水平分業体制の確立
次に、累積債務問題解決のために貿易黒字国の途上国からの輸入をふやすこと。
途上国の累積債務問題を解決するためには、基本的には途上国の輸出競争力と成長力を強化することが前提です。
しかし、その間、先進国とくに貿易黒字国からの資本還流計画をつくることも大事ですが、より大事なことは貿易黒字国がより「積極的に輸入」をふやすことです。
アジア地域には、人種的・宗教的・政治的・経済的にそれぞれの特性を持った多様な国家が存在します。
ECとちがって、アジアは1つではありません。
しかし、この地域は全体としてみれば、経済発展は他の地域より順調でした。
これからの発展の可能性も高いのです。
それをいっそう確実にし、その発展と安定を全世界に波及させるためには、この地域の水平分業体制を確立すべきです。
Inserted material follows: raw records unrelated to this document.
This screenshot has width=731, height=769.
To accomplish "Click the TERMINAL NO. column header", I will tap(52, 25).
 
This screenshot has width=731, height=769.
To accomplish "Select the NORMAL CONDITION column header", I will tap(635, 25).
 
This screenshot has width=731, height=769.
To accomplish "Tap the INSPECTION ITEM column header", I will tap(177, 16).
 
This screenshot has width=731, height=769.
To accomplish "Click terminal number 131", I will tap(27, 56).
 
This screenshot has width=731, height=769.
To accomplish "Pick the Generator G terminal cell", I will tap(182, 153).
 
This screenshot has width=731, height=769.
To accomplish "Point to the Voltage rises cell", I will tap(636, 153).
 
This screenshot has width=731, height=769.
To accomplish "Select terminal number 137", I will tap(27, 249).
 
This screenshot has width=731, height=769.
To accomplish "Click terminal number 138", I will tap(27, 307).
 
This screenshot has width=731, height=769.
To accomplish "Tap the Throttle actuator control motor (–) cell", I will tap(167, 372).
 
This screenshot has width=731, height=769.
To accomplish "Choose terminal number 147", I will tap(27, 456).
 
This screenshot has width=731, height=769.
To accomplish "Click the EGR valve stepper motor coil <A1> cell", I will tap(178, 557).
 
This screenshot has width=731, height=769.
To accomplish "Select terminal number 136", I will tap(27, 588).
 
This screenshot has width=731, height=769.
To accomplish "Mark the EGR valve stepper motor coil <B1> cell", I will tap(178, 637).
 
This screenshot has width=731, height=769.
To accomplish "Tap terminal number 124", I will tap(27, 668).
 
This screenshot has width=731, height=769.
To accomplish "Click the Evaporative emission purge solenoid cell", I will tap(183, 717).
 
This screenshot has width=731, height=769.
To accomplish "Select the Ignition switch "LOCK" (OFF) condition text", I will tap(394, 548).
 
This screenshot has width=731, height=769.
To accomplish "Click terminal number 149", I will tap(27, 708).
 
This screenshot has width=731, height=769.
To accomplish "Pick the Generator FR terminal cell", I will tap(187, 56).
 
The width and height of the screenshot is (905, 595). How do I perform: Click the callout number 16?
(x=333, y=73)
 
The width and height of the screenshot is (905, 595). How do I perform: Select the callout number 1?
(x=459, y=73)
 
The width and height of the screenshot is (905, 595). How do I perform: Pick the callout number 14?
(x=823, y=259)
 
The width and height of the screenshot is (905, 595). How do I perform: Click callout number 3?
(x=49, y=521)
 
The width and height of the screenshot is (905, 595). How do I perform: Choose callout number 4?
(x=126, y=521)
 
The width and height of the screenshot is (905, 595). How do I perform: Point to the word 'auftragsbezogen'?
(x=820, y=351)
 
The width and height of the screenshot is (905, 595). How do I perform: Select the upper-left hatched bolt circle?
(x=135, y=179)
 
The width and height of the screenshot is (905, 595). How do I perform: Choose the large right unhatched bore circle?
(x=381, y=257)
その際、それぞれの地域、とくに日本とアジアNIESならびに政治的影響力の強い中国の役割について、十分に検討する必要があるでしょう。
アジア地域では、長いあいだ、水平分業体制ができませんでした。
事実、先進国との垂直分業が多く、貿易の絶対額も域内よりも対域外のそれが大きかったのです。
それは、第1にこの地域の多くの国は先進国の旧植民地ないし従属的な国家であったからであり、第2に、主要産品が原料・農産物であって、工業基盤が弱かったからです。